Minnesota United unveil new coach: British-born Heath also led MLS startup club Orlando City
GOLDEN VALLEY, Minn. -- Minnesota United circled in on six candidates to fill their head coaching position over the past month. The group included some coaches with Major League Soccer experience, some with international backgrounds, plus last ye...
GOLDEN VALLEY, Minn. - Minnesota United circled in on six candidates to fill their head coaching position over the past month. The group included some coaches with Major League Soccer experience, some with international backgrounds, plus last year’s Loons coach Carl Craig.
Adrian Heath excelled in all the club’s criterion and rose to the top of the list. He was announced Tuesday as the coach to lead the expansion franchise into its debut season in MLS in 2017.
The club was impressed with Heath’s resume as coach of Orlando City, where he led the Lions from the lower-level United Soccer League to a near playoff appearance in their debut MLS season in 2015. They respected his understanding and navigation of MLS’ complicated rules, his playing history with storied clubs in his native England and his close relationships with fans.
“He’s the right fit at the right time,” United owner Bill McGuire told the Pioneer Press.
When he was fired by Orlando with a 4-4-8 record in July, Heath said he had opportunities to coach in his homeland but “wanted to stay and prove myself in this country.”
In the news conference at the club’s headquarters, Heath thanked United’s braintrust of McGuire, team president Nick Rogers, sporting director Manny Lagos and director of player personnel Amos Magee for a second chance in MLS.
“The last couple of weeks have been a long time waiting for this particular day to arrive,” Heath said. “I’m just so proud and pleased that they’ve decided I’m the guy that they want to take this forward.”
Heath’s Orlando City team outperformed many prior expansion clubs, missing the playoffs by five points in 2015 and going 16-18-16 overall in 1 1/2 seasons.
Heath’s dismissal came at the halfway point of a three-year plan for the expansion franchise. Some factors believed to contribute to his ouster were disagreements with management about personnel decisions and the strong influence of star Brazilian player Kaka.
“If there is one disappointment in my time in Orlando, it’s how we finished,” Heath said.
Heath said the nascent Loons are embarking on a bumpy road ahead as an expansion team, and he has a multi-year contract to navigate it.
“We are going to have to keep growing, but I saw enough in the last 18 months down in Orlando that we can put a team together to compete from day one in Minnesota,” Heath said. “That has to be the aim.”
Heath and Lagos first met when Heath coached the Austin (Texas) Aztex in 2008 and Lagos coached the Minnesota Thunder, which became the Stars in 2010 and then United in 2013. They rubbed elbows at USL combines and watched MLS from the outside looking in.
“You can’t get in, you can’t get a cup of tea,” Heath said in an English accent.
Heath and Lagos stayed in touch over the years and that contact ramped up after Aug. 19, when United was announced as an MLS expansion franchise to come on board when the season begins this March. Heath had been there, done that.
“He would ring me regularly (asking), ‘How did you deal with this? How did you deal with that?’ ” Heath said.
Lagos said the club went through an “exhaustive” search, and said Craig remains a candidate for a new role within the club. Craig, who was an assistant under Lagos since 2010, went 11-13-8 in the North American Soccer League last season and missed the playoffs by seven points.
Craig told the Pioneer Press days after the season ended that he would like to remain with United in any capacity. “I’ve been here for 22 years - this is (my) hometown,” Craig said in his Geordie accent. “This is (my) hometown club.”

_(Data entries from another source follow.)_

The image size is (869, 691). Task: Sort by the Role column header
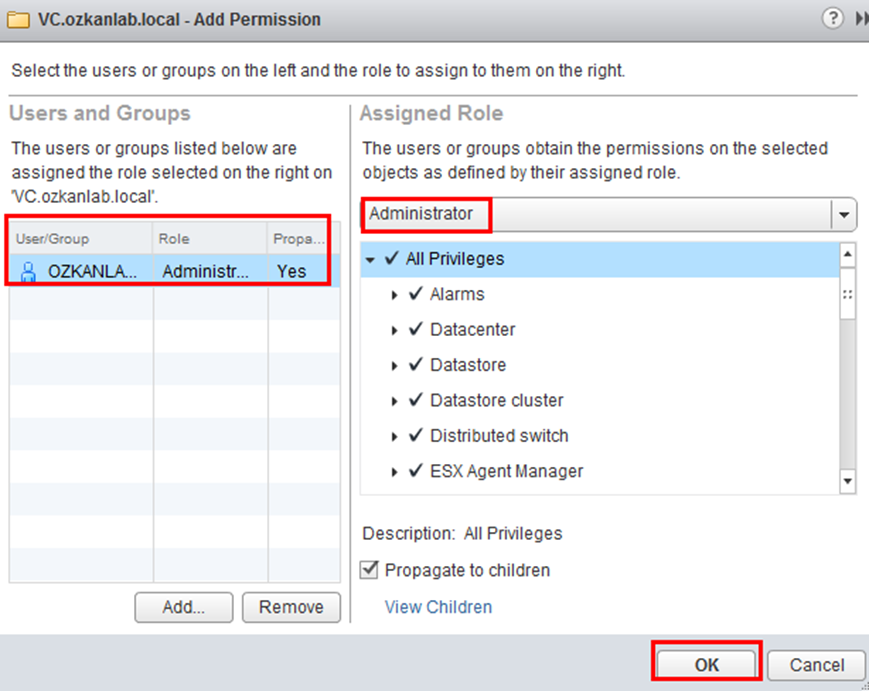pyautogui.click(x=211, y=239)
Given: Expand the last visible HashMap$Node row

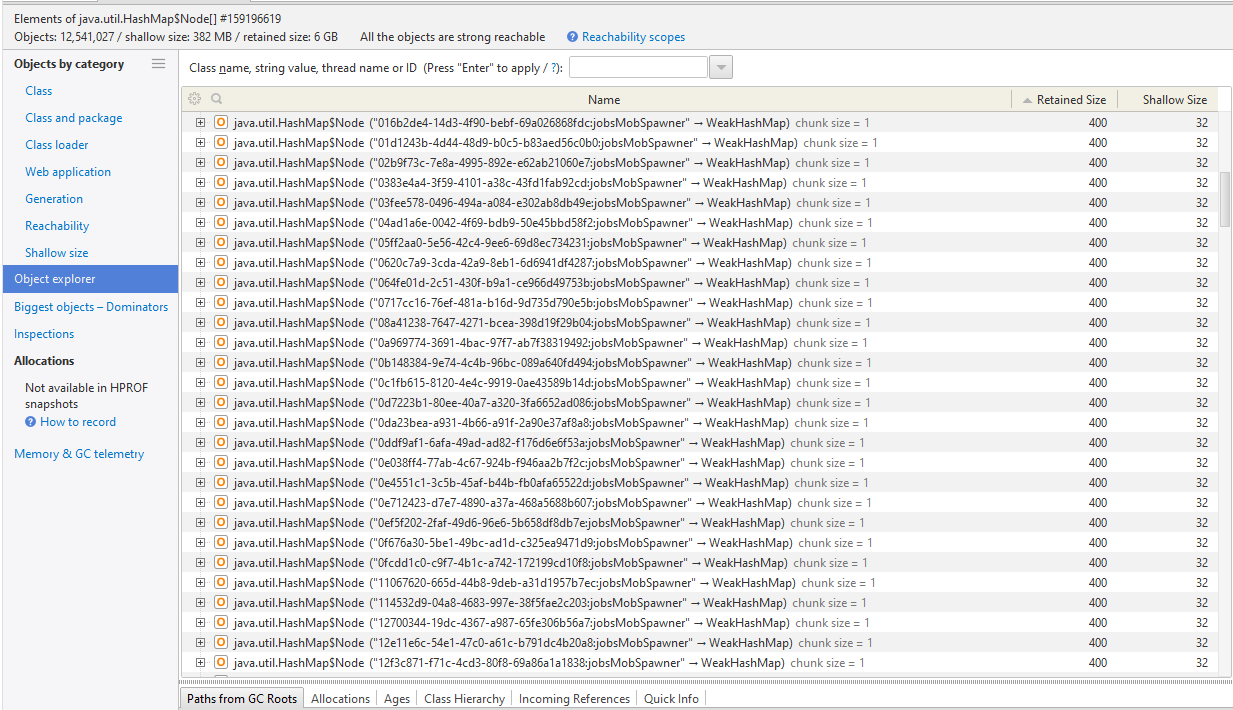Looking at the screenshot, I should [x=200, y=662].
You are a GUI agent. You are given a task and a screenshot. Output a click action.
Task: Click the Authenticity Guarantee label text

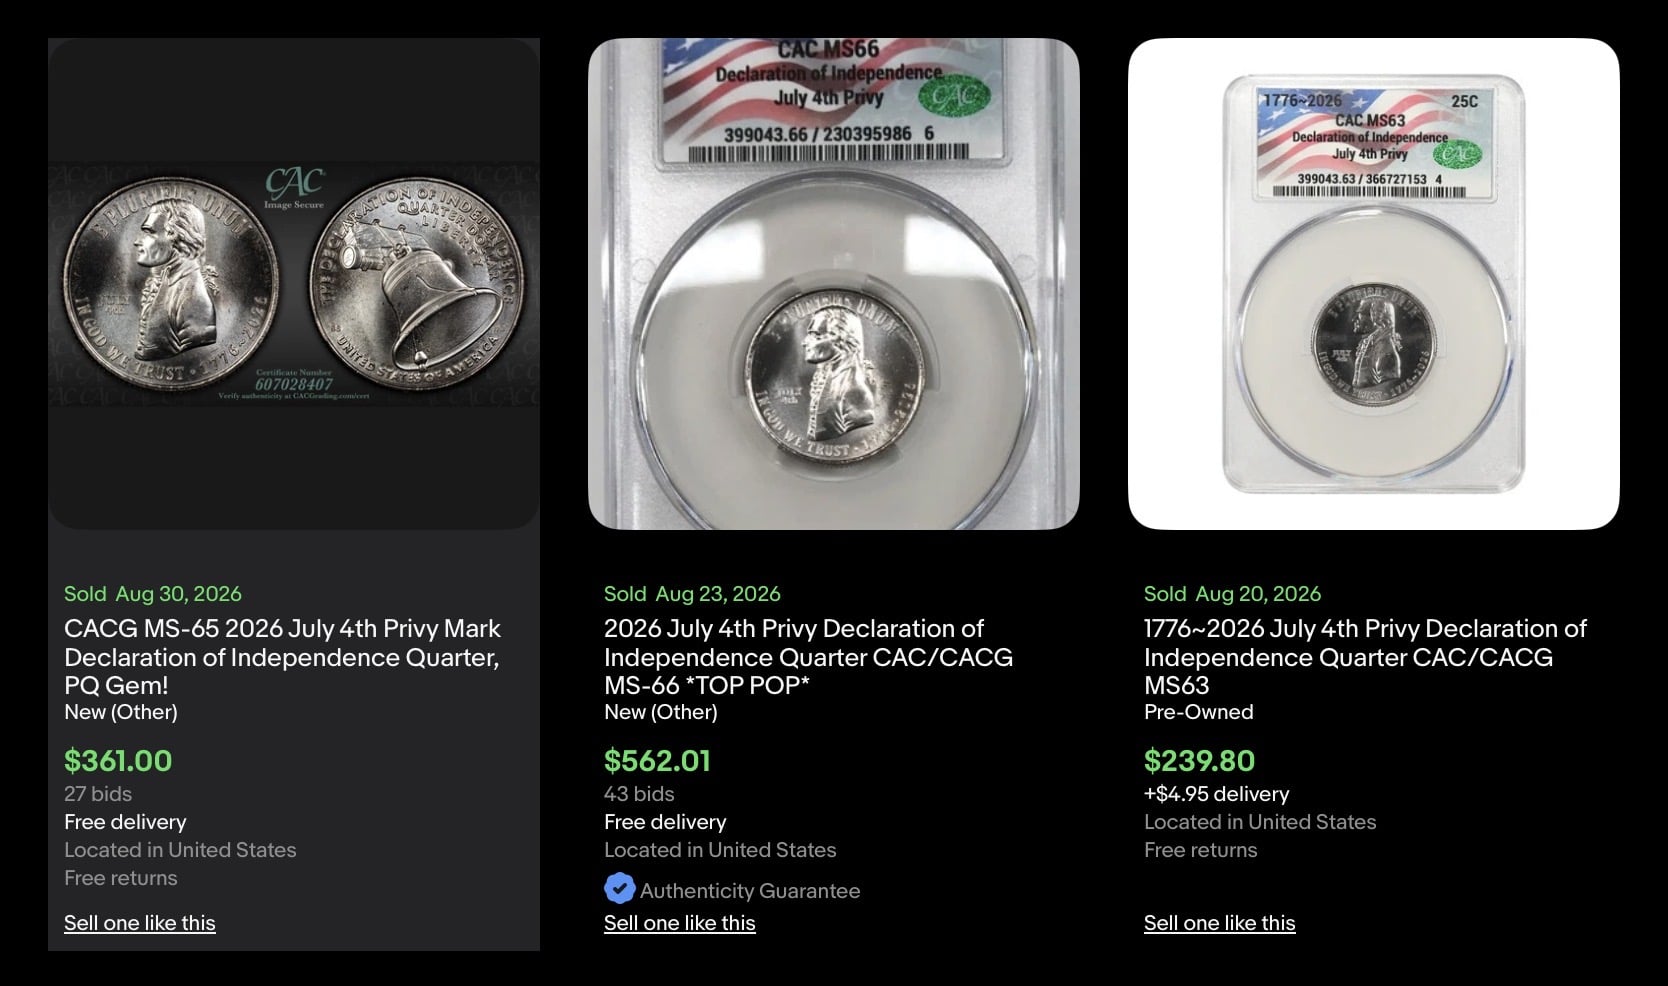pyautogui.click(x=750, y=891)
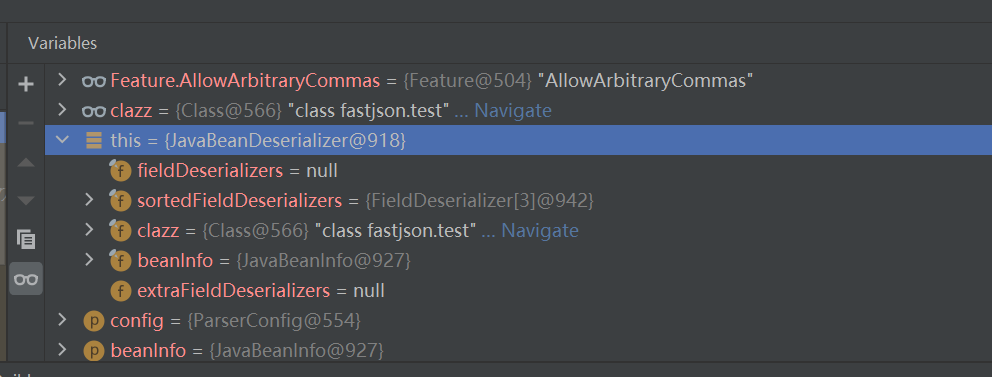The height and width of the screenshot is (377, 992).
Task: Select the bottom beanInfo parameter row
Action: [518, 350]
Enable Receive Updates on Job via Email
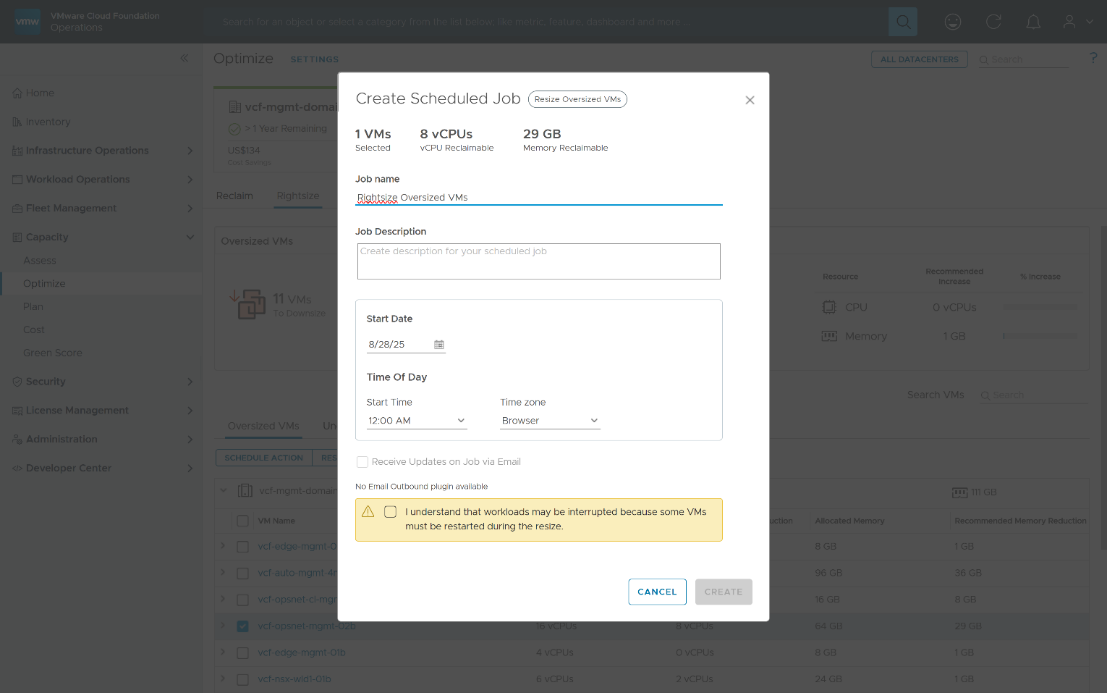This screenshot has width=1107, height=693. coord(362,461)
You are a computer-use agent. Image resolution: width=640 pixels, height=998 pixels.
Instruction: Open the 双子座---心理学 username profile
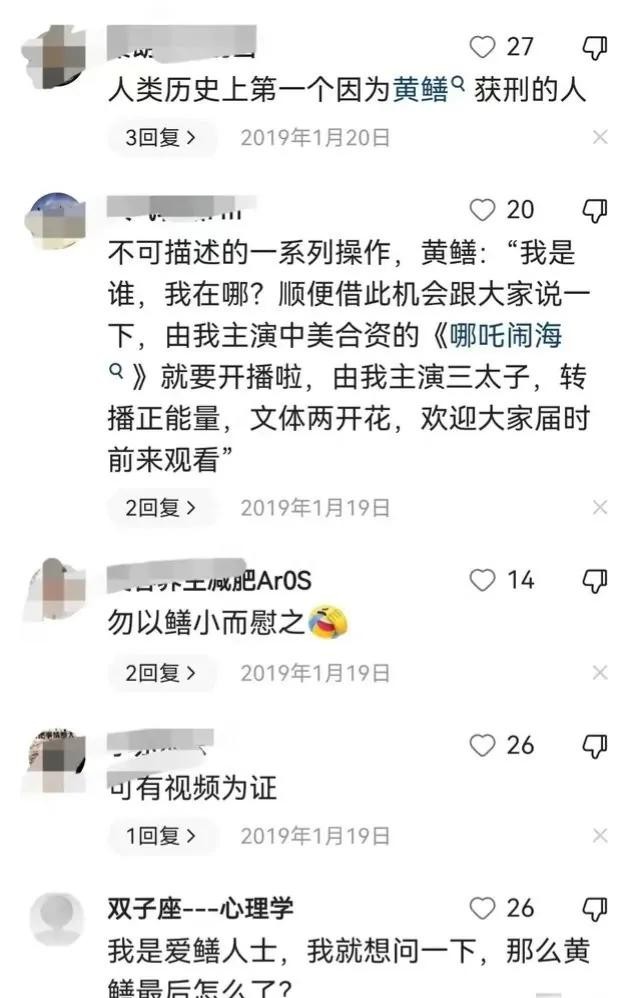coord(200,908)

Lagos responded, “(We’ll) really talk about what type of environment Adrian needs to be successful and certainly have somebody in Carl that, I think, should be involved in that discussion.”
But in the end, Heath rose to the top of all candidates.
“Adrian’s acumen as a coach is No. 1,” Lagos said. “He’s going to have the ability to put an outstanding team on the field and a competitive team, but then there are other pieces of it, too.”
Heath grew up with a working class background in Newcastle-under-Lyme in England and was a fan of Stoke City. He started his professional playing career with Stoke and starred with Everton before playing for Espanyol in Spain and then returning to England to play for Manchester City and Burnley.
Heath, 55, began coaching in 1996, with the first 11 years in England with Burnley, Sheffield United and Coventry City. He came to America in 2008 and was credited with helping build a strong soccer culture in Orlando.
Heath has been known to have unvarnished comments and has been hit with fines from MLS for views that run counter to the company line.
“I think we have an obligation in growing the game by being a part of the game,” Heath said. “If that means me going out and speaking and having Q&As with supporters clubs or going to meet people that we are trying to bring into the game, I see that as part and parcel, and that will never change. That’s part of my DNA.”